Efficacy of rupatadine in reducing the incidence of dengue haemorrhagic fever in patients with acute dengue: A randomised, double blind, placebo-controlled trial
PLoS neglected tropical diseases. 2022;16(6):e0010123
BACKGROUND Rupatadine was previously shown to reduce endothelial dysfunction in vitro, reduced vascular leak in dengue mouse models and to reduce the extent of pleural effusions and thrombocytopenia in patients with acute dengue. Therefore, we sought to determine the efficacy of rupatadine in reducing the incidence of dengue haemorrhagic fever (DHF) in patients with acute dengue. METHODS AND FINDINGS A phase 2, randomised, double blind, placebo controlled clinical trial was carried out in patients with acute dengue in Sri Lanka in an outpatient setting. Patients with ≤3 days since the onset of illness were either recruited to the treatment arm of oral rupatadine 40mg for 5 days (n = 123) or the placebo arm (n = 126). Clinical and laboratory features were measured daily to assess development of DHF and other complications. 12 (9.7%) patients developed DHF in the treatment arm compared to 22 (17.5%) who were on the placebo although this was not significant (p = 0.09, relative risk 0.68, 95% CI 0.41 to 1.08). Rupatadine also significantly reduced (p = 0.01) the proportion of patients with platelet counts <50,000 cells/mm3 and significantly reduced (p = 0.04) persisting vomiting, headache and hepatic tenderness (p<0.0001) in patients. However, there was no difference in the duration of illness and in the proportion of individuals who required hospital admission in both treatment arms.
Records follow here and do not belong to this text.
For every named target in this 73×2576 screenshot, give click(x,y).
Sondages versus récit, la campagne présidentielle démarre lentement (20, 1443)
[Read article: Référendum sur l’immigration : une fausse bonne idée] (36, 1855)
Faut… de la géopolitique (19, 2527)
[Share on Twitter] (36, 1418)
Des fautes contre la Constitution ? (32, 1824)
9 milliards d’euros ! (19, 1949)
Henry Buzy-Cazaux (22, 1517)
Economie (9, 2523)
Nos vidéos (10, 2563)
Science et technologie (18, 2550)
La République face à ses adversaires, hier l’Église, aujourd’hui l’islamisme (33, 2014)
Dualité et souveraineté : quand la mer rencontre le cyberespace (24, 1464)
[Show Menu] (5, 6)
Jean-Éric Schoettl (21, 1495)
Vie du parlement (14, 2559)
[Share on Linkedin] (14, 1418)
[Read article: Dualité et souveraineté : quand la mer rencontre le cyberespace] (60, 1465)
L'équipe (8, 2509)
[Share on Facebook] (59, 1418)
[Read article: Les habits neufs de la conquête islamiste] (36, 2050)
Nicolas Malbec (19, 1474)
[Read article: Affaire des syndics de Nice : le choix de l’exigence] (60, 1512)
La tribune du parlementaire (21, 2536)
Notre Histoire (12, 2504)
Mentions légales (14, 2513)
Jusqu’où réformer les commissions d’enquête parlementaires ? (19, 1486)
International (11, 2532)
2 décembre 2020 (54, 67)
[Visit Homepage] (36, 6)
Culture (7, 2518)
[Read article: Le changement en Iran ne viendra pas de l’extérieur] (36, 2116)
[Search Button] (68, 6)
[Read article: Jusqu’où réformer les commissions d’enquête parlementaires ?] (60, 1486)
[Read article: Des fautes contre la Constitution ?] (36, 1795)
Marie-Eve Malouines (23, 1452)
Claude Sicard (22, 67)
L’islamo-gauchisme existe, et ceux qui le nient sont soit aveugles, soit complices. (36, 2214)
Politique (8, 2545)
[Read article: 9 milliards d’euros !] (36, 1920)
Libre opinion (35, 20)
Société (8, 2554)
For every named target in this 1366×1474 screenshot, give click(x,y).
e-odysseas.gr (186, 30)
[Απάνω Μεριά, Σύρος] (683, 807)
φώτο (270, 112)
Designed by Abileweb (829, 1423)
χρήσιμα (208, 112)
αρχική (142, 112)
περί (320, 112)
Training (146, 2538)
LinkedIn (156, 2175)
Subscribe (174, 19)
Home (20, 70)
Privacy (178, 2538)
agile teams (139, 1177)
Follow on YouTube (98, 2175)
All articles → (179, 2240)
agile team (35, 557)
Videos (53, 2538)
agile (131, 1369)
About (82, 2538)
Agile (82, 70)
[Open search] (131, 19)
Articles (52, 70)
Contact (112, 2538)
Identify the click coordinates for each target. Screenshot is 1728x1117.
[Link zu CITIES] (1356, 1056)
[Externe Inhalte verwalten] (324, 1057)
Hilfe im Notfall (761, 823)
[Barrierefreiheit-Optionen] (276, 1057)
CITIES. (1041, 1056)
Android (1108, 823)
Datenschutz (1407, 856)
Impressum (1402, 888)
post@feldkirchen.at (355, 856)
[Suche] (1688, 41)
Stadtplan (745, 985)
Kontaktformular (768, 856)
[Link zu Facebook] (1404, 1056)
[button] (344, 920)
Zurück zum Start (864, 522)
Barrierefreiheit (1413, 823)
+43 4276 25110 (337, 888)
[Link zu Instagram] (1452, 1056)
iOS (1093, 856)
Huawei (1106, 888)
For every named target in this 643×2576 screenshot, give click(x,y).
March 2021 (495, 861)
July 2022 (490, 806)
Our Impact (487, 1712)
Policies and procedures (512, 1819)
Only 2 patients on rupatadine and 3 patients on the placebo developed shock, while bleeding manifestations were seen in 6 patients on rupatadine and 7 patients on the placebo. CONCLUSIONS Rupatadine appeared to be safe and well tolerated and showed a trend towards a reducing proportion of patients with acute dengue who developed DHF. It usefulness when used in combination with other treatment modalities should be explored. TRIAL REGISTRATION International Clinical Trials Registration Platform: SLCTR/2017/024.